Just about everyone speeds a little at some point. While a few mph over the limit isn’t right, it is more acceptable than going 35 mph or more over the limit.
Lately many Nebraskans probably have raised eyebrows after reading and hearing how much excessive speeding is happening across the state.
As the Nebraska State Patrol noted, troopers are seeing a dramatic increase in excessive speeding. In the two months since the first Directed Health Measures (DHMs) were issued, troopers have cited more than 200 motorists for driving more than 100 mph.
Between March 19 and May 18, Nebraska State Troopers issued 204 speeding citations for drivers traveling at more than 100 mph. Those citations have been issued in 26 counties — so it isn’t just in Omaha and Lincoln. During the same two-month time period in 2019, troopers issued 101 such citations.
“The increase in excessive speeding has been dramatic,” said Col. John Bolduc, superintendent of the Nebraska State Patrol. “Those speeds are dangerous, especially as traffic volume increases. Our troopers have remained diligent during the pandemic and continue to patrol Nebraska roads.”
Despite what some people might claim, speeding isn’t a victimless crime. It results in accidents and countless near misses, causing stress that can ruin an outing.
If anyone has driven highways in Texas recently has noticed, there are hardly any law enforcement officers out patrolling. People drive pickups whatever speed they want, including many over 100 mph routinely.

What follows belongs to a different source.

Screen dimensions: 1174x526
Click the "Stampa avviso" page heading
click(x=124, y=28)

If there would be a tire blow out or a rodent crossing the road, chances are higher for a major accident. In addition, these drivers often will tailgate on two-lane roads to try and get the drivers ahead to speed up when traffic is too busy to pass. It seems like aggressive driving and excessive speeding go hand in hand.
That type of driving seems to be happening more often in Nebraska. As the patrol noted, in the first 35 days since the first DHMs were issued, troopers issued 100 citations for speeding at 100 mph or more. It only took 25 days for troopers to find the next 100 such speeding violations.

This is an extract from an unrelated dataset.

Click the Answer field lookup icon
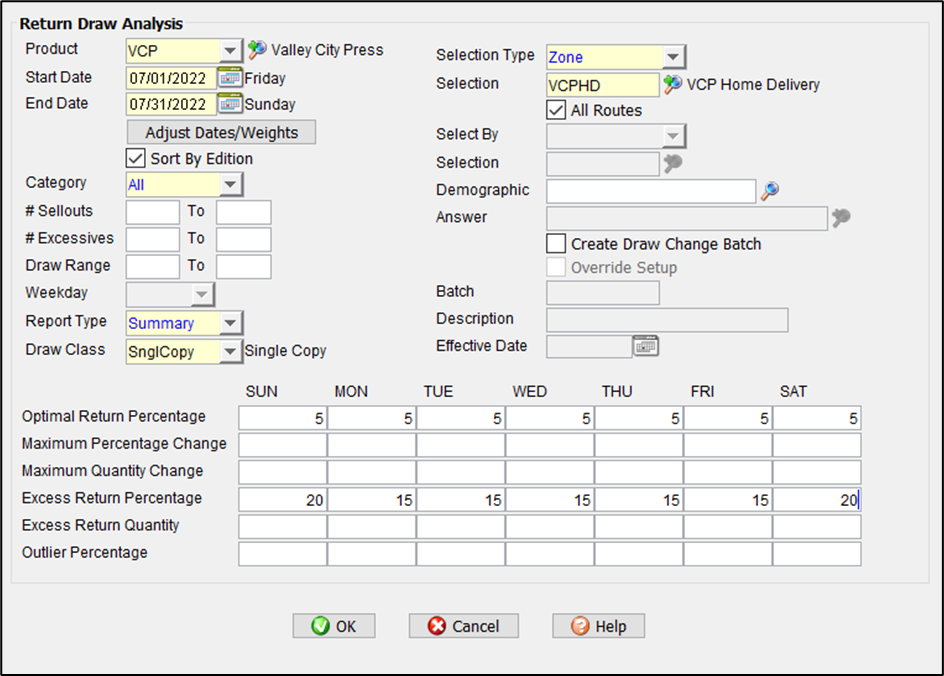The height and width of the screenshot is (676, 944). 841,218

So far in May, troopers have cited 80 speeders for traveling more than 100 mph. The most in any full month last year was 65, in May 2019.
“May is traditionally the start of the summer driving season and, even though circumstances are different this year, we expect to see traffic volume continue to increase across the state,” said Col. Bolduc. “We encourage all motorists to voluntarily comply with traffic safety laws.”
For those out driving this holiday weekend, try to leave a little earlier so there is no need for this aggressive driving and excessive speeding. If you won’t do it for yourself, do it for the other guy.